It is easy to see that, if $V\models\alpha>\omega_1^{CK}$, then $\alpha$ is not recursive in any forcing extension of $V$. The argument goes as follows:

The relation "$\Phi_e=r$" is $\Pi^0_2$.

The predicate "$r$ codes an ill-founded order" is $\Sigma^1_1$.

So if $V[G]\models $"$\Phi_e$ is a well-ordering," then so did $V$; and moreover, $V[G]$ and $V$ interpret $\Phi_e$ in the same way.

In the presence of generic absoluteness, we can extend this.

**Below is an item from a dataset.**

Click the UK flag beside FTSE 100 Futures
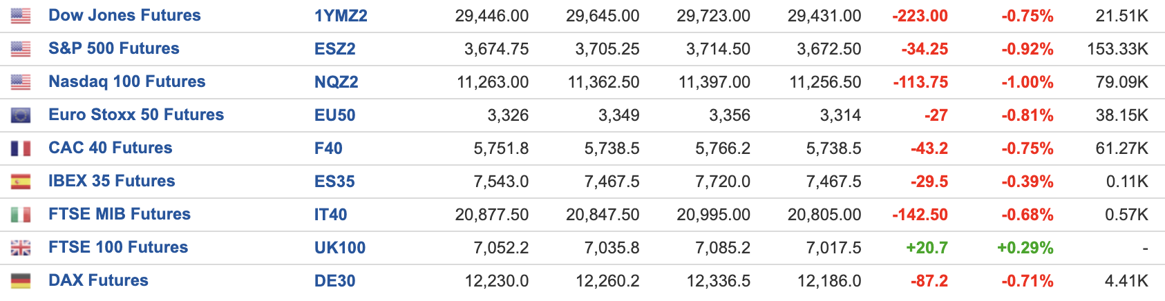Screen dimensions: 1165x301 pyautogui.click(x=21, y=248)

For instance, it follows from Projective Determinacy that the set of ordinals which have projective copies in some set-generic extension of $V$ is precisely the set of ordinals which have projective copies already in $V$.

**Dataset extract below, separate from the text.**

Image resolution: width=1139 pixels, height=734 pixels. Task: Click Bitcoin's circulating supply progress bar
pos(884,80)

My question is about what happens when we *don't* have generic absoluteness.

Is it consistent with $ZFC$ that: "For every ordinal $\alpha$, there is a set-generic extension of the universe in which $\alpha$ has a projectively definable copy?"

If so, what is the least $n$ such that it is consistent with ZFC that every ordinal is "potentially $\Pi^1_n$"?

I am especially interested in what we know if $V=L$. In particular, I don't know that "there is a non-potentially-$\Pi^1_3$ ordinal" is even *consistent* with $ZFC+V=L$!

Conversely, I would be delighted (and amazed) if "Every ordinal is potentially $\Pi^1_3$" had nonzero consistency strength over $ZFC$, despite contradicting large cardinals.